**Set exercise 1**
Can you extract the whole text on American fast food in France, reproducing it word for word?

**Text provided**
For better or for worse, there’s no denying that American fast food has become arguably as popular in France as it is back home. If you live in a city, there’s always a KFC, a Pizza Hut, or a McDonald’s in the neighborhood. What’s interesting from an American perspective is how these places can feel simultaneously so familiar and so foreign. The idea, of course, is to take an American brand and make it appeal to a French consumer, so sometimes you end up with some interesting cross-cultural creations. Some are very clear efforts to transform traditional favorites. Take, for example, the one that even made the news back in the States:
Ground beef with black pepper + “stone-baked” bread +
mustard sauce + French Emmental = très français
(There’s also a ham version. Encore même plus français!)
Then there are the “fusion cuisine” items, where the finished product really does look like the marriage of America and France … the name included:
Le Boxmaster Mountain
Fried chicken + reblochon + a hashbrown + onions + a tortilla =
Franco-American if I’ve ever seen it
Sometimes, though, appealing to the French consumer is much less about preserving traditional French flavors and more about evoking America in all its (stereotypical) Americanness:
McFarmer versus McRancher
Always good for a chuckle.

**Set exercise 2**
Could you filter the rows below and copy every line that contains the string "eraser"? Matching is case-sensitive.

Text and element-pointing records
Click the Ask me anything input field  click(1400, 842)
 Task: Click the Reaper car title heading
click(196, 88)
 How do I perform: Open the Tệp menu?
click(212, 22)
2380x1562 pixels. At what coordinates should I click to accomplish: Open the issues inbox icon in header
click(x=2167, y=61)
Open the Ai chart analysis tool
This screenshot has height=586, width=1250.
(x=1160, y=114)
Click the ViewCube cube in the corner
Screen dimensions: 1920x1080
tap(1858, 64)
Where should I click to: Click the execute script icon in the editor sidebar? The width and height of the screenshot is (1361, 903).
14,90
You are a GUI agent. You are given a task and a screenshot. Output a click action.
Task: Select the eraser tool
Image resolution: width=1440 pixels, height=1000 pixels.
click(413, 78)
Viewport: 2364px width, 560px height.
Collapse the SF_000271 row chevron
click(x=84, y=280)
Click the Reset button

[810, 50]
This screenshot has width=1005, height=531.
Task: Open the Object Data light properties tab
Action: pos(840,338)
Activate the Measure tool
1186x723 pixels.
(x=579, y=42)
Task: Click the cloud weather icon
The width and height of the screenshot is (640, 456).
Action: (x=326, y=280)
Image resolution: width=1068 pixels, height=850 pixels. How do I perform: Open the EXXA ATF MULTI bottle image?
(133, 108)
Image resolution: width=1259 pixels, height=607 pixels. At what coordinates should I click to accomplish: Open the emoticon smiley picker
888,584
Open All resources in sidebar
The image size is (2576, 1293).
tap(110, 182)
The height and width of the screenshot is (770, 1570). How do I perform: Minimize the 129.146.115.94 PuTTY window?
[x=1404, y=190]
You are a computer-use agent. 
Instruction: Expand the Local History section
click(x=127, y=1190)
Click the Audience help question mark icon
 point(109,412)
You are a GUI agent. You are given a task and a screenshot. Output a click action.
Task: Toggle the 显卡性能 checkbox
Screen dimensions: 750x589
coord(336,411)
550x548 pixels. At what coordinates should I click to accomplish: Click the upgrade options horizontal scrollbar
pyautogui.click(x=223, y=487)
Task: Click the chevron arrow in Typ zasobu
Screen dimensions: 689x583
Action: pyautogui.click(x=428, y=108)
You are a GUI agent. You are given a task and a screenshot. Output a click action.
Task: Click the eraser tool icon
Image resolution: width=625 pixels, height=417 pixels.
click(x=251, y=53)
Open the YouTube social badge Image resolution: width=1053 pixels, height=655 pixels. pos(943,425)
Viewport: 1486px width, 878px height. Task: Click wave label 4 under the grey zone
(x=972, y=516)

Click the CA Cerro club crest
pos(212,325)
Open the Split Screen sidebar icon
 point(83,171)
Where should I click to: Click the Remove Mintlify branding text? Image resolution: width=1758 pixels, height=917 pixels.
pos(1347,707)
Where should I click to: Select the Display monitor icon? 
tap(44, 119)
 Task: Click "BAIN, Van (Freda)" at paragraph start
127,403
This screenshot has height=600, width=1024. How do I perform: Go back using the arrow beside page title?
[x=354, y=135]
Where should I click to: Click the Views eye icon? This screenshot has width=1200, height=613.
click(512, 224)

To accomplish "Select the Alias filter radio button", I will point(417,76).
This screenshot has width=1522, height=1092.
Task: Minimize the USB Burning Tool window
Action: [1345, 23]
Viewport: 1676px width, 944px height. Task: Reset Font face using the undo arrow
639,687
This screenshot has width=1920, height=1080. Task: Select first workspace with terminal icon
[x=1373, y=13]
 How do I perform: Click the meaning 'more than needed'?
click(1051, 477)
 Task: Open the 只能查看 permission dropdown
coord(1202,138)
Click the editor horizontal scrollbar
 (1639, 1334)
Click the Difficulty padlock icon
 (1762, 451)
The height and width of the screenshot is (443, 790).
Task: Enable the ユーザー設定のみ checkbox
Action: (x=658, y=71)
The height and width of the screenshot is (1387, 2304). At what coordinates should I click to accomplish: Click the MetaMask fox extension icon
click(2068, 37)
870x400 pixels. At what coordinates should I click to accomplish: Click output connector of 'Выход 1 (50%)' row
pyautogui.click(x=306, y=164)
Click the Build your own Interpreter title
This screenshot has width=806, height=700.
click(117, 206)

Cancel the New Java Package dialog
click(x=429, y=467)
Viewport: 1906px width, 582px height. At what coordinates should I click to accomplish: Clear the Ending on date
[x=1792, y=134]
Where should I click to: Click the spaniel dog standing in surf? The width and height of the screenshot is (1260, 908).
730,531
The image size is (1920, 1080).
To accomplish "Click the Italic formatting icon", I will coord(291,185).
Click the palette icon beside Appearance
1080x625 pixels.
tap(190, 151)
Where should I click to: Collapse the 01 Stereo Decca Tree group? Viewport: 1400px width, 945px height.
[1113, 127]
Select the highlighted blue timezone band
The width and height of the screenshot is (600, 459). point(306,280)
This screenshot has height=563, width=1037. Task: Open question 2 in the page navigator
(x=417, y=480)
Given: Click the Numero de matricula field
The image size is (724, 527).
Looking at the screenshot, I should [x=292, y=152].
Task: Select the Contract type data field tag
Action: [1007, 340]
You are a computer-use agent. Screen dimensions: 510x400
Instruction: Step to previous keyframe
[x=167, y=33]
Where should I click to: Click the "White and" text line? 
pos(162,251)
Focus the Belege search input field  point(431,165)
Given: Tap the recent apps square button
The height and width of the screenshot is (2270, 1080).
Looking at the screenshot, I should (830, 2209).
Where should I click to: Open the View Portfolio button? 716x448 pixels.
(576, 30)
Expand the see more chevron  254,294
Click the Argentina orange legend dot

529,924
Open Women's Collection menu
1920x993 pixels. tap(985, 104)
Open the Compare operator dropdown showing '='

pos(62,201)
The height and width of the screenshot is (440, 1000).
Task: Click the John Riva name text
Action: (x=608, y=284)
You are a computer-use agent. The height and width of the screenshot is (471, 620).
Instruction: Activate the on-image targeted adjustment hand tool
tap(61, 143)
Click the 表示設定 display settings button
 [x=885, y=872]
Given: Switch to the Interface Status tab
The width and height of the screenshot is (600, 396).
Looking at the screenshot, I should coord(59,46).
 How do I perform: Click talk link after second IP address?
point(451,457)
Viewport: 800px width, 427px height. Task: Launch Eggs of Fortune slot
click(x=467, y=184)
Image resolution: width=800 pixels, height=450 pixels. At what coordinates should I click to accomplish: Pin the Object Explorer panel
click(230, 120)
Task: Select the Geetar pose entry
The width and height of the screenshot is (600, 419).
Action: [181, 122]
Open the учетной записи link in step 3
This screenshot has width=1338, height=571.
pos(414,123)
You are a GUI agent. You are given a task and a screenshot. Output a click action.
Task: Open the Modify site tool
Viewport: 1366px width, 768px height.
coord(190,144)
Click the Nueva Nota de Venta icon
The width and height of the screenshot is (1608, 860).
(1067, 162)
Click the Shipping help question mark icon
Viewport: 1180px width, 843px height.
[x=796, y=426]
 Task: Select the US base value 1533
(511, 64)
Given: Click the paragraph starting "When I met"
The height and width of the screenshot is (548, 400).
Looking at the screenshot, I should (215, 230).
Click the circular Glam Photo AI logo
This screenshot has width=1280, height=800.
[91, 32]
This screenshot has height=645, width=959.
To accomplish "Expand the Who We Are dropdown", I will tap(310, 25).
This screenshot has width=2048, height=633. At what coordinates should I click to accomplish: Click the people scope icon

**Solution 1**
For better or for worse, there’s no denying that American fast food has become arguably as popular in France as it is back home. If you live in a city, there’s always a KFC, a Pizza Hut, or a McDonald’s in the neighborhood. What’s interesting from an American perspective is how these places can feel simultaneously so familiar and so foreign. The idea, of course, is to take an American brand and make it appeal to a French consumer, so sometimes you end up with some interesting cross-cultural creations. Some are very clear efforts to transform traditional favorites. Take, for example, the one that even made the news back in the States:
Ground beef with black pepper + “stone-baked” bread +
mustard sauce + French Emmental = très français
(There’s also a ham version. Encore même plus français!)
Then there are the “fusion cuisine” items, where the finished product really does look like the marriage of America and France … the name included:
Le Boxmaster Mountain
Fried chicken + reblochon + a hashbrown + onions + a tortilla =
Franco-American if I’ve ever seen it
Sometimes, though, appealing to the French consumer is much less about preserving traditional French flavors and more about evoking America in all its (stereotypical) Americanness:
McFarmer versus McRancher
Always good for a chuckle.

**Solution 2**
Task: Select the eraser tool
Task: Click the eraser tool icon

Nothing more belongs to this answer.